Mock AIME II 2012 Problems/Problem 13

Revision as of 18:29, 27 December 2012 by Fro116 (talk | contribs) (Solution)

Problem

Regular octahedron $ABCDEF$ (such that points $B$, $C$, $D$, and $E$ are coplanar and form the vertices of a square) is divided along plane $\mathcal{P}$, parallel to line $BC$, into two polyhedra of equal volume. The cosine of the acute angle plane $\mathcal{P}$ makes with plane $BCDE$ is $\frac{1}{3}$. Given that $AB=30$, find the area of the cross section made by plane $\mathcal{P}$ with octahedron $ABCDEF$.

Solution

Let $O$ be the center of the octahedron. The plane must pass through $O$ in order to bisect the area of the octahedron. We see that the cross-section will be a hexagon as it passes through six of the eight faces. By symmetry, the area of this hexagon is twice that of the trapezoid contained within square pyramid $ABCDE$.
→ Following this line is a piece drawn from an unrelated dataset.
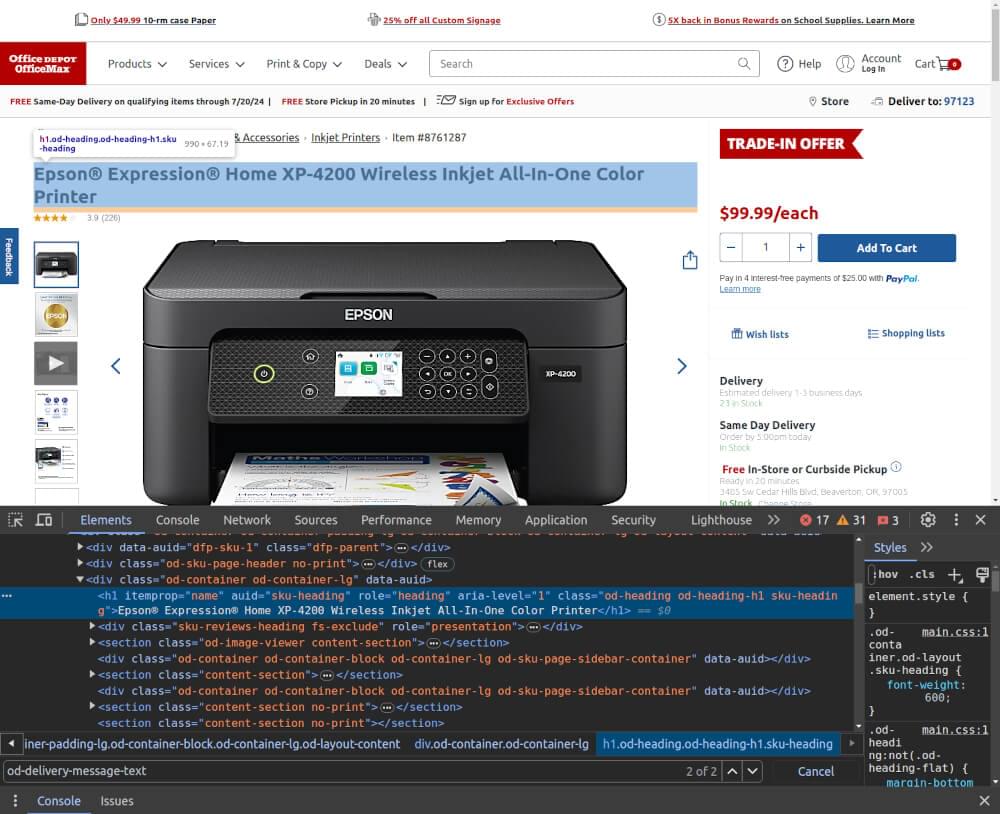Screen dimensions: 1000x814
Task: Click the Add To Cart button
Action: (886, 247)
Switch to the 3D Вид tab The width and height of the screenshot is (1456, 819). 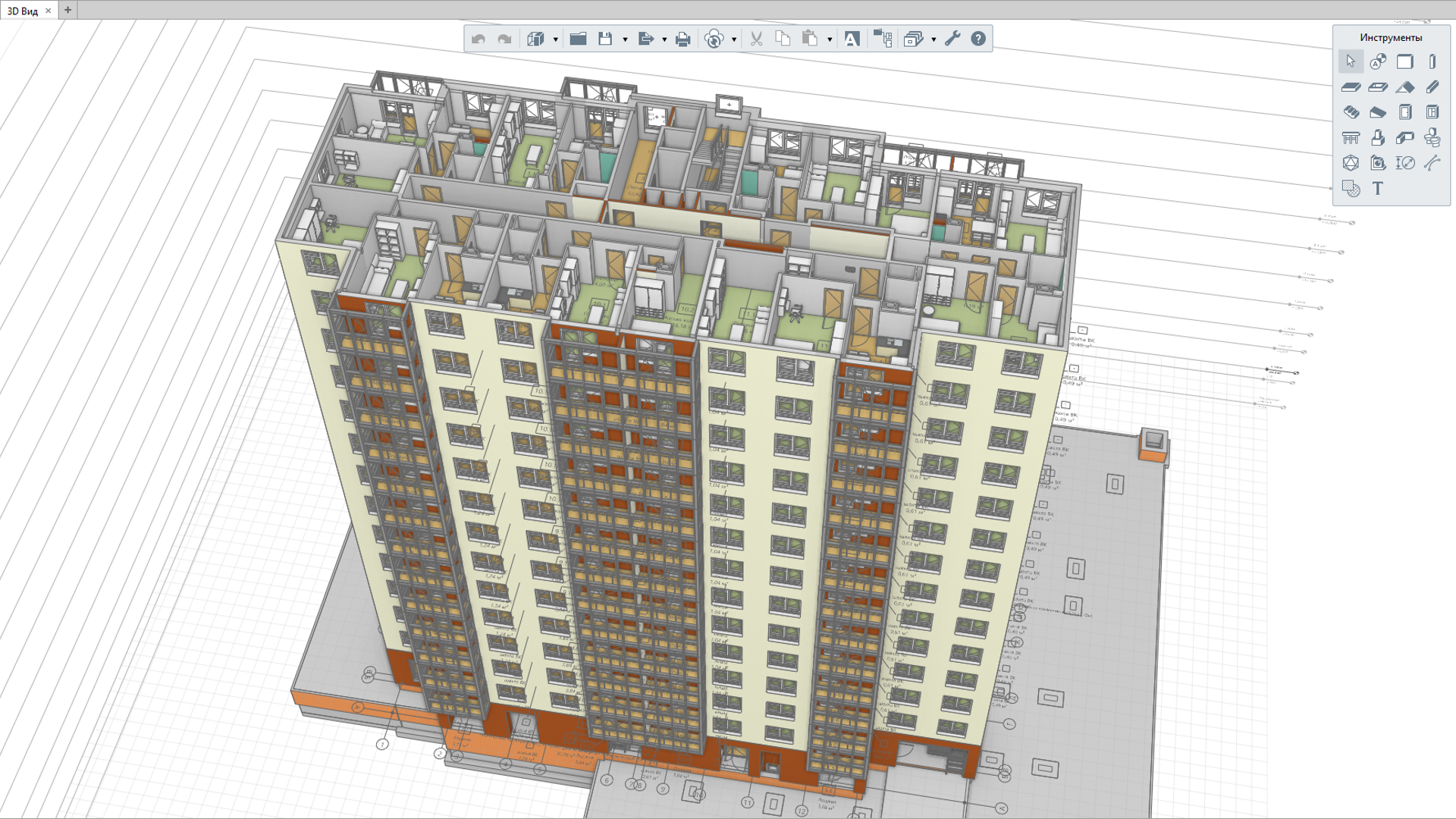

We proceed by finding the height of the square pyramid, which is $AO$. The altitude from $A$ to $BC$ of $\Delta ABC$ is $15\sqrt{3}$. The distance from $O$ to the midpoint of $BC$ is half the side length of the square $BCDE$, so its $15$. The altitude of $\Delta ABC$, the segment joining $O$ and the midpoint of $BC$, and $AO$ make a right triangle. Then by the Pythagorean Theorem, $AO^2+15^2=(15\sqrt3)^2$ so $AO = 15\sqrt2$. Now consider $\angle A$ of this right triangle. We have $\sin A = \frac{15}{15\sqrt3} = \frac{1}{\sqrt3}$. This will be important later.

Back to the trapezoid. One of its bases is on $BCDE$ and the other base must be on $ABC$ or $ADE$ (it cannot be on the other two faces as it is parallel to $BC$). WLoG let the base be on $\Delta ABC$. Let $M$ be the midpoint of this base and consider $\Delta OAM$. We have that $\angle AOM$ is the complement of the angle between the plane $\mathcal{P}$ and the square $BCDE$. Then $\sin \angle AOM = \frac{1}{3}$. Now consider $\angle OAM$. This is the same angle as the $\angle A$ we had before. Then $\sin \angle OAM = \frac{1}{\sqrt 3}$.

Now by the Law of Sines $\frac{AM}{\sin \angle AOM} = \frac{OM}{\sin \angle OAM}$ so $AM = \frac{OM}{\sqrt3}$. By the Law of Cosines, $AM^2 = (15\sqrt2)^2+OM^2 -2(OM)(15\sqrt2)(\frac{1}{3})$. This solves to $OM = 15$ and $AM = 5\sqrt3$. We reject the solution $OM = 45$ as it is too large; $AO=15\sqrt2$ must be largest side in $\Delta AOM$ as $\angle M$ is the largest angle. We know this as the other angles have sines less that $\sin 45 = \frac{1}{\sqrt 2}$ and so have values less than 45.

Now on $\Delta ABC$ we have that the second base is parallel to $BC$. Let $b$ be the length of the second base. Then by the two similar triangles, $\frac{b}{AM} = \frac{BC}{15\sqrt{3}}$ where we have compared the side length of the triangles to their heights. As $BC = 30$ is a given, this solves to $b = 10$.

Then the area of the trapezoid is $\frac{1}{2}(OM)(30+ b) = \frac{1}{2}(15)(30+10) = 300$. The area of the whole hexagon is twice this, so the final answer is $\boxed{600}$